[GLUTEN-11383][VL] Allow bloom filter pushdown in hash probe by infvg · Pull Request #11392 · apache/gluten

infvg · 2026-01-12T10:28:43Z

Added spark.gluten.sql.columnar.backend.velox.hash_probe_bloom_filter_pushdown_max_size and spark.gluten.sql.columnar.backend.velox.hash_probe_dynamic_filter_pushdown_enabled as config options for velox

Resolves: #11383

marin-ma

Please run dev/gen-all-config-docs.sh when adding or modifying the configurations.

These configurations are not actually passed to and used by the Velox Backend. Do you plan to enable it in this patch?

marin-ma · 2026-01-12T10:35:23Z

backends-velox/src/main/scala/org/apache/gluten/config/VeloxConfig.scala

+    buildConf("spark.gluten.sql.columnar.backend.velox.hash_probe_bloom_filter_pushdown_max_size")
+      .doc("The maximum byte size of Bloom filter that can be generated from hash probe. When set to 0, no Bloom filter will be generated. To achieve optimal performance, this should not be too larger than the CPU cache size on the host.")
+      .intConf
+      .createWithDefault(0)


The configuration type and default value are incorrect.

Seems like the variable name and the configuration don't match.

val COLUMNAR_VELOX_HASH_PROBE_DYNAMIC_FILTER_PUSHDOWN_ENABLED = buildConf("spark.gluten.sql.columnar.backend.velox.hash_probe_bloom_filter_pushdown_max_size")

marin-ma · 2026-01-12T10:35:32Z

backends-velox/src/main/scala/org/apache/gluten/config/VeloxConfig.scala

+    buildConf("spark.gluten.sql.columnar.backend.velox.hash_probe_dynamic_filter_pushdown_enabled")
+      .doc("Whether hash probe can generate any dynamic filter (including Bloom filter) and push down to upstream operators.")
+      .booleanConf
+      .createWithDefault(true)


rui-mo

+1. Could you please pass this configuration to Velox’s query context so that Gluten users can control the behavior via Scala configuration?

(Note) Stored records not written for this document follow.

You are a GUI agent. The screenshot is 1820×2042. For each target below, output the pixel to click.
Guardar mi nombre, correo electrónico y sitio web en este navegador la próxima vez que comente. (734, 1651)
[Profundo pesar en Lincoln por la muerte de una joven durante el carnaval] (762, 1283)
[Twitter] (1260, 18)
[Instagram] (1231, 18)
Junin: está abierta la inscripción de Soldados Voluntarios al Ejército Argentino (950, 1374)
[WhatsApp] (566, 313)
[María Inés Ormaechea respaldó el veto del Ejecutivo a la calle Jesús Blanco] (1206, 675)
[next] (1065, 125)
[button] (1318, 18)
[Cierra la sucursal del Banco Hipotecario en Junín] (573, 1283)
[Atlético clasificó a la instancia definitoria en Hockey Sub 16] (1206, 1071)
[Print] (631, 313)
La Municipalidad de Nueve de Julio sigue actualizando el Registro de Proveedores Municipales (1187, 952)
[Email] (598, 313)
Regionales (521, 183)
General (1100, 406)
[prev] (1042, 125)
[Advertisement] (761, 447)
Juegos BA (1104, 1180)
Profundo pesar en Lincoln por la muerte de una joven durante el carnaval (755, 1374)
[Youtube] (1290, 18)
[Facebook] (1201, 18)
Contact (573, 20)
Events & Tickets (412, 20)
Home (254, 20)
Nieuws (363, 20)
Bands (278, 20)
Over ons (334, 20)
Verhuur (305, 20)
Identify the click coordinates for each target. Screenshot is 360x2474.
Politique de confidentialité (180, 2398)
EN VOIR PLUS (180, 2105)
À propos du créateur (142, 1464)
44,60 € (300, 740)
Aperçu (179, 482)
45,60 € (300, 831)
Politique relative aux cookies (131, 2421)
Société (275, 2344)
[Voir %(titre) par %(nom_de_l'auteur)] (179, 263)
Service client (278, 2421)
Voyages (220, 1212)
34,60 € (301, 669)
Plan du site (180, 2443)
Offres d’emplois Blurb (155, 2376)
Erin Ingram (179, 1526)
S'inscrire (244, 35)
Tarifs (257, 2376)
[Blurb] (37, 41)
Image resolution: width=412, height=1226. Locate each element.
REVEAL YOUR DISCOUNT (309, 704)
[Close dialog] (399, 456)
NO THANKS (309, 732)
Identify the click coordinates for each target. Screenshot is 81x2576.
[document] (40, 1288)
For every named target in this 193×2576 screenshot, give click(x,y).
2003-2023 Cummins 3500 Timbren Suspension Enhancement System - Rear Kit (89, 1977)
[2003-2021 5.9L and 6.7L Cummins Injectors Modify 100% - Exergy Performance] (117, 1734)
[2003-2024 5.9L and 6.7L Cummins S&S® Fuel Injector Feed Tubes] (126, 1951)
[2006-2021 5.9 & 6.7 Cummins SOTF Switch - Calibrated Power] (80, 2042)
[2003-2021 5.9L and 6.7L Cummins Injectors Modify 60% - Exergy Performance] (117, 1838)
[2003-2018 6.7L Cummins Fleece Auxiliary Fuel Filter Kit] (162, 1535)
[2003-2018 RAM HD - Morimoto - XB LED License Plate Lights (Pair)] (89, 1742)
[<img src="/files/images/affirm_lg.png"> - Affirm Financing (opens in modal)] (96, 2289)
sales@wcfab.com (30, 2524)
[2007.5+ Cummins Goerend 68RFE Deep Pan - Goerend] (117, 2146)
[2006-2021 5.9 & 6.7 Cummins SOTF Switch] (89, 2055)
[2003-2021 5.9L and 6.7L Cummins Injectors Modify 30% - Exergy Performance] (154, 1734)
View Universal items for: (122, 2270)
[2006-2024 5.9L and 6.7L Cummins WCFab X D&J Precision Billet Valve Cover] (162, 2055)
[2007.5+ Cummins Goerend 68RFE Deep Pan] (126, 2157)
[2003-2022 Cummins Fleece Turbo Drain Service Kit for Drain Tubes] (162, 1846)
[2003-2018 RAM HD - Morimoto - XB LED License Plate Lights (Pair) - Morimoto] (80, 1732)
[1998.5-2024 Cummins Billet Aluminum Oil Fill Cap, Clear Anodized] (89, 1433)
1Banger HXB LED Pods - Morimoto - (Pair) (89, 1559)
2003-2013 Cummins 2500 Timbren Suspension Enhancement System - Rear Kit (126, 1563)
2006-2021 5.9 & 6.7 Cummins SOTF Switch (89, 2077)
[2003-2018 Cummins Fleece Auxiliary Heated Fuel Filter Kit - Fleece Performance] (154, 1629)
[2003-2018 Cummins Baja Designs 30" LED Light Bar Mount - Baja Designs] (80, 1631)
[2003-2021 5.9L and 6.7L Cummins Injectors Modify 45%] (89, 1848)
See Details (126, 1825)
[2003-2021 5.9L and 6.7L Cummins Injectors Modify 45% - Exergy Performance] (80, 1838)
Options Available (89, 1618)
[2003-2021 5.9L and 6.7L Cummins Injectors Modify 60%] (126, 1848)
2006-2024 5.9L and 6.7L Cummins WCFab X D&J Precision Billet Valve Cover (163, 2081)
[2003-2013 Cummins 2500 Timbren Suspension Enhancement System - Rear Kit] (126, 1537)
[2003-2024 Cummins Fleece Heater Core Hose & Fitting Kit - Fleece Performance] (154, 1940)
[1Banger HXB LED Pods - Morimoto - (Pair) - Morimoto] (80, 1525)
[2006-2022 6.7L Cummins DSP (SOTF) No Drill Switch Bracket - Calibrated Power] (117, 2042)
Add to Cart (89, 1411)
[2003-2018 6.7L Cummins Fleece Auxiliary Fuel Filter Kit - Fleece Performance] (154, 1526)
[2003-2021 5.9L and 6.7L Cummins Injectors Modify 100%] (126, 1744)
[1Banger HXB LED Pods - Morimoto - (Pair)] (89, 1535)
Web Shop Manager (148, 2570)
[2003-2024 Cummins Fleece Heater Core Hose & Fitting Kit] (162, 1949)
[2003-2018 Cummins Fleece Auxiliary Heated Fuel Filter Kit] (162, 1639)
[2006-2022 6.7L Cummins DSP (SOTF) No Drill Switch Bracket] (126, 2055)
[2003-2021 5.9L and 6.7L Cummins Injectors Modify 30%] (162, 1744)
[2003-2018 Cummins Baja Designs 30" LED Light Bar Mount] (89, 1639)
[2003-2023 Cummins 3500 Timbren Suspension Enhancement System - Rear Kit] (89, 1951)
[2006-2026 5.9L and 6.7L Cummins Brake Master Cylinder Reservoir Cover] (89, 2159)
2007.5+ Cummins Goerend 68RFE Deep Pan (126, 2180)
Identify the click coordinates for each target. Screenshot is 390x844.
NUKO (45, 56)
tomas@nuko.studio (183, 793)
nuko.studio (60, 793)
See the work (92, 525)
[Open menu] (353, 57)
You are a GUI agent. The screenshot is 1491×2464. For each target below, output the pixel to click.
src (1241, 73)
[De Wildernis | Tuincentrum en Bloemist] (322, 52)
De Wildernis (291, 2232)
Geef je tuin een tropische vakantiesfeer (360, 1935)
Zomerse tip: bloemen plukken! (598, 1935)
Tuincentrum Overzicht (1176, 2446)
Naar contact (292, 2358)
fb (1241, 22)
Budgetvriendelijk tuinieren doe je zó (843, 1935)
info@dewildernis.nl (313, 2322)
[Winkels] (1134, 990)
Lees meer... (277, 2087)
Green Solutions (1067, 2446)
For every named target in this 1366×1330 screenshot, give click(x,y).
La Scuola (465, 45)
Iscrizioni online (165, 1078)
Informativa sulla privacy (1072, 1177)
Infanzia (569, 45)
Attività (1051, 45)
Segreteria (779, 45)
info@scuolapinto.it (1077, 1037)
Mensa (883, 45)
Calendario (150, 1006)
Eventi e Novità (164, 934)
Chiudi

PHILO-HE · 2026-01-13T03:23:52Z

backends-velox/src/main/scala/org/apache/gluten/config/VeloxConfig.scala

      .createWithDefault(4194304L)

+  val COLUMNAR_VELOX_HASH_PROBE_BLOOM_FILTER_PUSHDOWN_MAX_SIZE =
+    buildConf("spark.gluten.sql.columnar.backend.velox.hash_probe_bloom_filter_pushdown_max_size")


Should we follow the camel case naming convention for consistency instead of using underscore case?

The other variables in this scope are all underscore though

@infvg, let me clarify. I meant the use of hash_probe_bloom_filter_pushdown_max_size in the config string. Should we convert it to camel case for consistency?

+1 Let's follow the camel case naming for the newly added configurations. If the configuration name is too long, you can break it into multiple parts. e.g. .hashProbe.bloomFilterPushDownMaxSize

For the variable name, please shorten it to HASH_PROBE_BLOOM_FILTER_PUSHDOWN_MAX_SIZE

Ah I see, I changed it. I set it to hashProbe.bloomFilterPushdown.maxSize since it feels more natural since we are setting the max size. Please let me know what you think

marin-ma · 2026-01-13T09:33:25Z

backends-velox/src/main/scala/org/apache/gluten/config/VeloxConfig.scala


  def parquetUseColumnNames: Boolean = getConf(PARQUET_USE_COLUMN_NAMES)
+
+  def veloxHashProbeBloomFilterPushdownMaxSize: Long = getConf(COLUMNAR_VELOX_HASH_PROBE_BLOOM_FILTER_PUSHDOWN_MAX_SIZE)


veloxHashProbeBloomFilterPushdownMaxSize -> hashProbeBloomFilterPushdownMaxSize

rui-mo · 2026-01-27T17:27:15Z

backends-velox/src/test/scala/org/apache/gluten/execution/VeloxHashJoinSuite.scala

+            val metrics = join.get.metrics
+
+            assert(metrics.contains("hashProbeDynamicFiltersProduced"))
+            assert(metrics("hashProbeDynamicFiltersProduced").value > 0)


I investigated the cause of the test failure and identified the following issues:

The test uses a broadcast hash join, which causes it to fail at L335. We can set the configuration spark.sql.autoBroadcastJoinThreshold to -1 to force the use of a shuffled hash join instead.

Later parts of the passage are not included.